■ **WHAT NEEDS TO BE DONE**
Please arrange the listing below as a JSON list of strings, with one string for each line and blank lines left out.

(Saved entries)
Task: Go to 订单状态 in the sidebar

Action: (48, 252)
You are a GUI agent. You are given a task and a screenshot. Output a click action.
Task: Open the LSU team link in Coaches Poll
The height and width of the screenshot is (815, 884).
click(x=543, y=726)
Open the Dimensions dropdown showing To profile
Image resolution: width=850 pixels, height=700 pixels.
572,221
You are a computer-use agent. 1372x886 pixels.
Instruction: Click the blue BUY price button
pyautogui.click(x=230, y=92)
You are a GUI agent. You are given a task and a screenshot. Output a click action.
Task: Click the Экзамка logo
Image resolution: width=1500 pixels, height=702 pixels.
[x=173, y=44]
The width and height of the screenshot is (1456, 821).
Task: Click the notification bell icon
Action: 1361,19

■ **ANSWER FOR THIS EXERCISE**
[
  "Task: Go to 订单状态 in the sidebar",
  "Action: (48, 252)",
  "You are a GUI agent. You are given a task and a screenshot. Output a click action.",
  "Task: Open the LSU team link in Coaches Poll",
  "The height and width of the screenshot is (815, 884).",
  "click(x=543, y=726)",
  "Open the Dimensions dropdown showing To profile",
  "Image resolution: width=850 pixels, height=700 pixels.",
  "572,221",
  "You are a computer-use agent. 1372x886 pixels.",
  "Instruction: Click the blue BUY price button",
  "pyautogui.click(x=230, y=92)",
  "You are a GUI agent. You are given a task and a screenshot. Output a click action.",
  "Task: Click the Экзамка logo",
  "Image resolution: width=1500 pixels, height=702 pixels.",
  "[x=173, y=44]",
  "The width and height of the screenshot is (1456, 821).",
  "Task: Click the notification bell icon",
  "Action: 1361,19"
]